Re: [PATCH 2/2] memcg: reduce usage at change limit

All of lore.kernel.org
 help / color / mirror / Atom feed

From: Balbir Singh <balbir@linux.vnet.ibm.com>
To: KAMEZAWA Hiroyuki <kamezawa.hiroyu@jp.fujitsu.com>
Cc: "linux-mm@kvack.org" <linux-mm@kvack.org>,
	LKML <linux-kernel@vger.kernel.org>,
	"xemul@openvz.org" <xemul@openvz.org>,
	"menage@google.com" <menage@google.com>,
	"lizf@cn.fujitsu.com" <lizf@cn.fujitsu.com>,
	"yamamoto@valinux.co.jp" <yamamoto@valinux.co.jp>,
	"nishimura@mxp.nes.nec.co.jp" <nishimura@mxp.nes.nec.co.jp>,
	Andrew Morton <akpm@linux-foundation.org>
Subject: Re: [PATCH 2/2] memcg: reduce usage at change limit
Date: Tue, 17 Jun 2008 09:16:31 +0530	[thread overview]
Message-ID: <48573397.608@linux.vnet.ibm.com> (raw)
In-Reply-To: <20080617123604.c8cb1bd5.kamezawa.hiroyu@jp.fujitsu.com>

KAMEZAWA Hiroyuki wrote:
> Reduce the usage of res_counter at the change of limit.
> 
> Changelog v4 -> v5.
>  - moved "feedback" alogrithm from res_counter to memcg.
> 
> Background:
>  - Now, mem->usage is not reduced at limit change.

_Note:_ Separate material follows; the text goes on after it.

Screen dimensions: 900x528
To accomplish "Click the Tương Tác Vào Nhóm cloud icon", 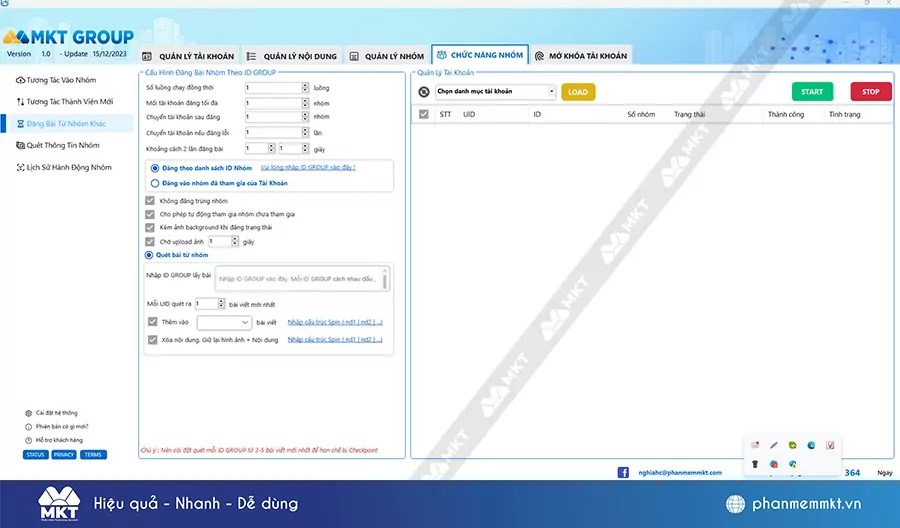I will pos(21,79).
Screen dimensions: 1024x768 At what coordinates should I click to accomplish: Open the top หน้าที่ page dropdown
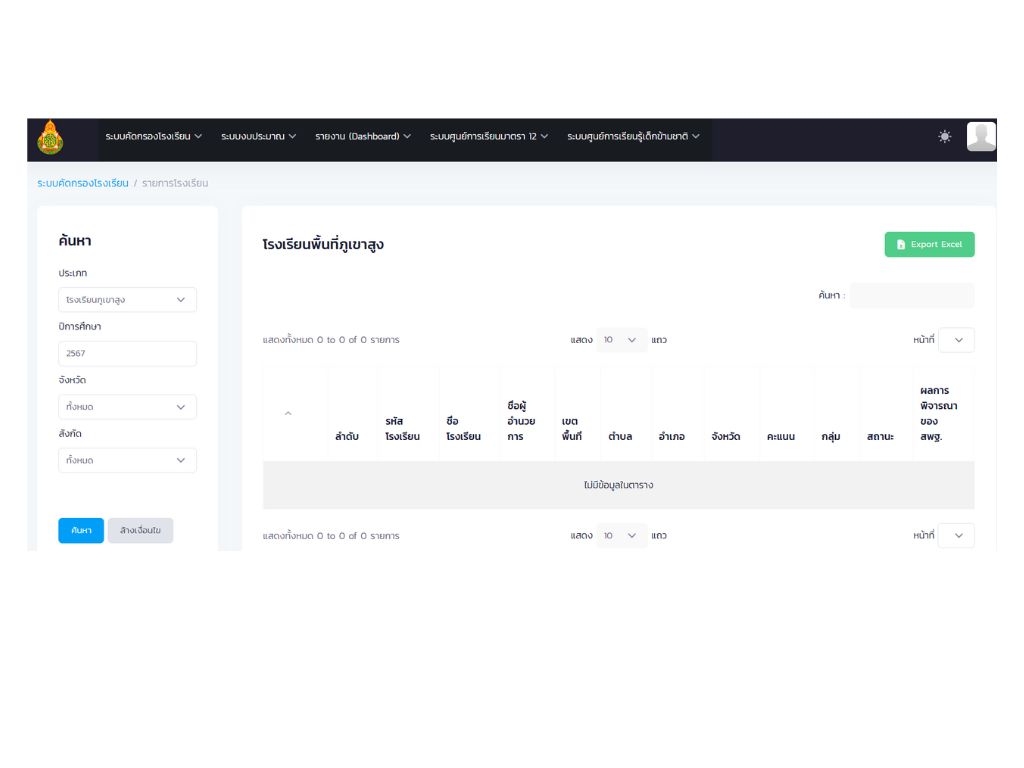[956, 340]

So, the users will see
>    usage > limit case in memcg every time. This patch fixes it.
> 
>  Before:
>  - no usage change at setting limit.
>  - setting limit always returns 0 even if usage can never be less than zero.
>    (This can happen when memory is locked or there is no swap.)
>  - This is BUG, I think.
>  After:
>  - usage will be less than new limit at limit change.
>  - set limit returns -EBUSY when the usage cannot be reduced.
> 
> 
> Signed-off-by: KAMEZAWA Hiroyuki <kamezawa.hiroyu@jp.fujitsu.com>
> 
> ---
>  Documentation/controllers/memory.txt |    3 -
>  mm/memcontrol.c                      |   68 ++++++++++++++++++++++++++++-------
>  2 files changed, 56 insertions(+), 15 deletions(-)
> 
> Index: mm-2.6.26-rc5-mm3/mm/memcontrol.c
> ===================================================================
> --- mm-2.6.26-rc5-mm3.orig/mm/memcontrol.c
> +++ mm-2.6.26-rc5-mm3/mm/memcontrol.c
> @@ -852,18 +852,30 @@ out:
>  	css_put(&mem->css);
>  	return ret;
>  }
> +/*
> + * try to set limit and reduce usage if necessary.
> + * returns 0 at success.
> + * returns -EBUSY if memory cannot be dropped.
> + */
> 
> -static int mem_cgroup_write_strategy(char *buf, unsigned long long *tmp)
> +static inline int mem_cgroup_resize_limit(struct cgroup *cont,
> +					unsigned long long val)
>  {
> -	*tmp = memparse(buf, &buf);
> -	if (*buf != '\0')
> -		return -EINVAL;
> +	struct mem_cgroup *memcg = mem_cgroup_from_cont(cont);
> +	int retry_count = 0;
> +	int progress;
> 
> -	/*
> -	 * Round up the value to the closest page size
> -	 */
> -	*tmp = ((*tmp + PAGE_SIZE - 1) >> PAGE_SHIFT) << PAGE_SHIFT;
> -	return 0;
> +retry:
> +	if (!res_counter_set_limit(&memcg->res, val))
> +		return 0;
> +	if (retry_count == MEM_CGROUP_RECLAIM_RETRIES)
> +		return -EBUSY;
> +
> +	cond_resched();

Do we really need this? We do have cond_resched in shrink_page_list(),
shrink_active_list(), do we need it here as well?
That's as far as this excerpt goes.